15 Ağustos 1769’da Korsika adasının Ajaccio kentinde doğdu.
Ana dili Korsikaca idi. Doğduğu zaman adı, “Napoleon di Buonaparte” idi, 1796’da soyadını Fransızlaştırarak “Napoléon de Bonaparte” yapmıştır.Avukat Carlo Buonaparti ile Maria Letizia Ramolino çiftinin 8 çocuğundan ikincisi idi. Annesinin sert disiplini altında yetiştirildi.
Babası, Cenova Cumhuriyeti’nin bir parçası olan Korsika’nın 1768’de Fransa yönetimine girmesinden sonra Fransız sarayının hizmetine girmiş ve Bounaparte ailesi Fransızlar tarafından 1771’de soylu ilan edilmişti.Ailesi zengin değildi ancak babasının bağlantıları sayesinde Napolyon ve kardeşleri, Fransa’ya gitme ve burslu okumak imkanı elde etti.
Napolyon, 1779 yılında ağabeyi Joseph ile birlikte eğitim için Fransa’ya gönderildi. Autun’da bir kolejde Fransızca öğrenmeye başladı ve aynı yıl Brienne’daki askeri okula girdi. Matematikteki başarısı sayesinde 1784’te Parisien École Royale Militaire (Paris Kraliyet Askeri Okulu) adlı askeri akademiye kabul edildi. Matematik ve geometriye olan ilgisini daha iyi değerlendirebilmek için topçu sınıfını tercih etti. Okul sırasında babasının ölümü ile geliri azalan Napolyon, iki yıllık okulu bir yılda bitirdi.

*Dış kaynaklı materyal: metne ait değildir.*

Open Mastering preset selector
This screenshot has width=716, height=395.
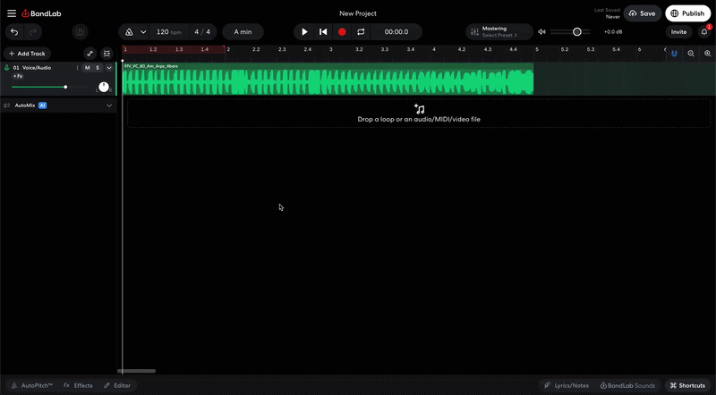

1785 yılının Nisan ayında Valence’daki topçu alayına üsteğmen rütbesiyle katıldı. Askerlik yaşamının ilk sekiz yılında sık sık uzun süreli izin alarak memleketi Korsika’ya gitti. Korsika’nın Fransa’ya karşı bağımsızlık mücadelesinin lideri Pasquale Paoli Fransız Devrimi sırasında adaya dönüp bağımsızlık mücadelesini yeniden canlandırmıştı.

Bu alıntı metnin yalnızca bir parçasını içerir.